(Work request) In the entries below, find the line containing "Screen dimensions: 840x618", then copy it and every later line exactly, ending with the last line.

(Stored dataset items)
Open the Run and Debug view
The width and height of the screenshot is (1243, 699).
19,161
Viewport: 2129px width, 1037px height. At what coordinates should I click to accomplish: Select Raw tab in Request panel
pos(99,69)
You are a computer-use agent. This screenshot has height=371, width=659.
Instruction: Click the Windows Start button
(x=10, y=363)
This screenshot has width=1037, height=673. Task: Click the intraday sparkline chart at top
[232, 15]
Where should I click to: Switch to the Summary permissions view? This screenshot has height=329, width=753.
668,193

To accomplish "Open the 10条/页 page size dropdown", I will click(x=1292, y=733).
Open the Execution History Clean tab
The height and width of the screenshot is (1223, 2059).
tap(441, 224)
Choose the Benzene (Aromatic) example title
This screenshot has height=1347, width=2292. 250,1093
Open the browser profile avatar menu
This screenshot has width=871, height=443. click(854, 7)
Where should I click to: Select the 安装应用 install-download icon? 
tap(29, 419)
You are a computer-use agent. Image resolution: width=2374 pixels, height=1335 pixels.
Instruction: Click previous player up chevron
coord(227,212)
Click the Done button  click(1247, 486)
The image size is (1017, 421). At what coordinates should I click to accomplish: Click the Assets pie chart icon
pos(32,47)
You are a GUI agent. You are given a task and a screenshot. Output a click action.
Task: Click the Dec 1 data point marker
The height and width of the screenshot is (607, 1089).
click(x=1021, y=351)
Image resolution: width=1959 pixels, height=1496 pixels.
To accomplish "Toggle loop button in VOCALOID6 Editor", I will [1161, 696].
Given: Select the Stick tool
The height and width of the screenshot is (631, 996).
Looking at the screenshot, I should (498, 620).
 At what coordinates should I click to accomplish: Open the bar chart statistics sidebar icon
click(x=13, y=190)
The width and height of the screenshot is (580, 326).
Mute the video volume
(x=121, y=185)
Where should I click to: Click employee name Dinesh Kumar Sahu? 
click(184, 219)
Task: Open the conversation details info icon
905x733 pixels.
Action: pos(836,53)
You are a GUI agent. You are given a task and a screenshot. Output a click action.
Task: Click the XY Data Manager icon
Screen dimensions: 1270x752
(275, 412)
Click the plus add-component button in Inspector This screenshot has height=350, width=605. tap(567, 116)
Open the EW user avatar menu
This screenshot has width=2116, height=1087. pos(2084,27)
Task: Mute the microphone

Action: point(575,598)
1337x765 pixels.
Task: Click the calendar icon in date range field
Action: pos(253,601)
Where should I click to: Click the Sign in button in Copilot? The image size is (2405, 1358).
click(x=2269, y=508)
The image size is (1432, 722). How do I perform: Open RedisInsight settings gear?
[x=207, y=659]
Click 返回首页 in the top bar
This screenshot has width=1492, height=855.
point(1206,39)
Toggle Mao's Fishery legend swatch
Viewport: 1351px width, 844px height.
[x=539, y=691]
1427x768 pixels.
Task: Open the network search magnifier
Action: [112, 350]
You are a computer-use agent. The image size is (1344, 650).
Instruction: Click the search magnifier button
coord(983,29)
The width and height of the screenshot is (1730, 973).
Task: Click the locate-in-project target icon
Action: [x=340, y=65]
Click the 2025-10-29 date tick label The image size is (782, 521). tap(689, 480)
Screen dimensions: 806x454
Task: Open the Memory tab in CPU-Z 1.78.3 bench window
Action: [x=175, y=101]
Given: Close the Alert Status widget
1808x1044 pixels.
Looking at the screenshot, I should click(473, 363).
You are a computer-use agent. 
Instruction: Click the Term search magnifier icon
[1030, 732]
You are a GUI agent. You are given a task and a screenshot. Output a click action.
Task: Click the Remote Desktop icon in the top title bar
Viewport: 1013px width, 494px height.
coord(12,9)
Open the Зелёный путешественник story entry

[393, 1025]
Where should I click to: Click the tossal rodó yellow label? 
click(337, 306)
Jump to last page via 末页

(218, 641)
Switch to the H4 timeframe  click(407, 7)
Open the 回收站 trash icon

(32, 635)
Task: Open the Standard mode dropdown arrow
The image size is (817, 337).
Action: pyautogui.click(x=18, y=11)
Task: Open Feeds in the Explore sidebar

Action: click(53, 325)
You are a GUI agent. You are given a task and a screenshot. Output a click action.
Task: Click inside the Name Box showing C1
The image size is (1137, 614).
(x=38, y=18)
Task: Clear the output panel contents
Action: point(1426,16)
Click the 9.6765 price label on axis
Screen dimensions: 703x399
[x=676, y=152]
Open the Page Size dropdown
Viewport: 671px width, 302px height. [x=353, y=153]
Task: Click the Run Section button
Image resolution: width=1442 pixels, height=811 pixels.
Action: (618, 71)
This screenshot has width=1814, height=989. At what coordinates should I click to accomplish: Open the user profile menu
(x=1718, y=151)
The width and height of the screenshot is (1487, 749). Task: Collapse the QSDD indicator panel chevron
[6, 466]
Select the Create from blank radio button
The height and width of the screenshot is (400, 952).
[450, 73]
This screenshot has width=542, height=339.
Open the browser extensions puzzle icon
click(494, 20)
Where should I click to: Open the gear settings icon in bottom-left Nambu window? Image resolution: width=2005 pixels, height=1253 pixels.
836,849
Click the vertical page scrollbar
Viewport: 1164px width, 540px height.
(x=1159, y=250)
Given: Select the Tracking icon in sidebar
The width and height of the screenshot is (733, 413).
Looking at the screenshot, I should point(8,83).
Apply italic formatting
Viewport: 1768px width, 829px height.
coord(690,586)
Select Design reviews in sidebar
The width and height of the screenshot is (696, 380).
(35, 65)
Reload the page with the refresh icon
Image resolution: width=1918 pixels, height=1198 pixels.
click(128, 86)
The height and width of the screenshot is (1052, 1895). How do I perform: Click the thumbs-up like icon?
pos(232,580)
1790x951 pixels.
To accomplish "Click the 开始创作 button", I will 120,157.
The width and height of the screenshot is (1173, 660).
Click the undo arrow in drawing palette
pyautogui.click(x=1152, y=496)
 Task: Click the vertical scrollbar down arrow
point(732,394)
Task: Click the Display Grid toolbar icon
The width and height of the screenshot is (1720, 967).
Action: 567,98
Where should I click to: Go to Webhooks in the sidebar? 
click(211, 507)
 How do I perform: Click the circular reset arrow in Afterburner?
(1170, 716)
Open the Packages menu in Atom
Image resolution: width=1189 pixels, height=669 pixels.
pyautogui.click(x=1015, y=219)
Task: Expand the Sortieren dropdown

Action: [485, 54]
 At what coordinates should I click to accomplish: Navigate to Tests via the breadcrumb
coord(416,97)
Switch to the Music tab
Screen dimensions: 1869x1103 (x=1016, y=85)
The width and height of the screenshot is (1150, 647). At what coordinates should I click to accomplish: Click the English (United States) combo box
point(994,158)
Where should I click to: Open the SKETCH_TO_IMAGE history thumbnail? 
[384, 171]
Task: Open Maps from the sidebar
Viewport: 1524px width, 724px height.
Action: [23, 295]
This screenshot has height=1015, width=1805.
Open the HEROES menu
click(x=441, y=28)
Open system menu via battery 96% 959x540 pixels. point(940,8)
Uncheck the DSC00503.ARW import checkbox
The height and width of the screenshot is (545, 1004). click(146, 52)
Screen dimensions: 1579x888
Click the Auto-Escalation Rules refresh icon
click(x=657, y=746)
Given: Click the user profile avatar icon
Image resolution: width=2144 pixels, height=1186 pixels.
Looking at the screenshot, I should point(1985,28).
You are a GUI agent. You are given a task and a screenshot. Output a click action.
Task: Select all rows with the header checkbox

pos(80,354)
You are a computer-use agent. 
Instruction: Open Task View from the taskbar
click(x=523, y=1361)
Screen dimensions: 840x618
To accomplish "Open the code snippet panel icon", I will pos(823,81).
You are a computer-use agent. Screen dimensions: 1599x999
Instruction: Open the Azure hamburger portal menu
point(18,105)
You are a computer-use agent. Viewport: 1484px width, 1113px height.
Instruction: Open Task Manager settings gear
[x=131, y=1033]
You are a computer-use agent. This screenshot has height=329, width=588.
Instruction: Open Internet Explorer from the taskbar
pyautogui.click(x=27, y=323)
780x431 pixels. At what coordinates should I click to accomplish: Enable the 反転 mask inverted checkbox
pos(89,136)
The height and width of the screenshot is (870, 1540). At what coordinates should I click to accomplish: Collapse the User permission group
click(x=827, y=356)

(Exercise result)
Screen dimensions: 840x618
To accomplish "Open the code snippet panel icon", I will pos(823,81).
You are a computer-use agent. Screen dimensions: 1599x999
Instruction: Open the Azure hamburger portal menu
point(18,105)
You are a computer-use agent. Viewport: 1484px width, 1113px height.
Instruction: Open Task Manager settings gear
[x=131, y=1033]
You are a computer-use agent. This screenshot has height=329, width=588.
Instruction: Open Internet Explorer from the taskbar
pyautogui.click(x=27, y=323)
780x431 pixels. At what coordinates should I click to accomplish: Enable the 反転 mask inverted checkbox
pos(89,136)
The height and width of the screenshot is (870, 1540). At what coordinates should I click to accomplish: Collapse the User permission group
click(x=827, y=356)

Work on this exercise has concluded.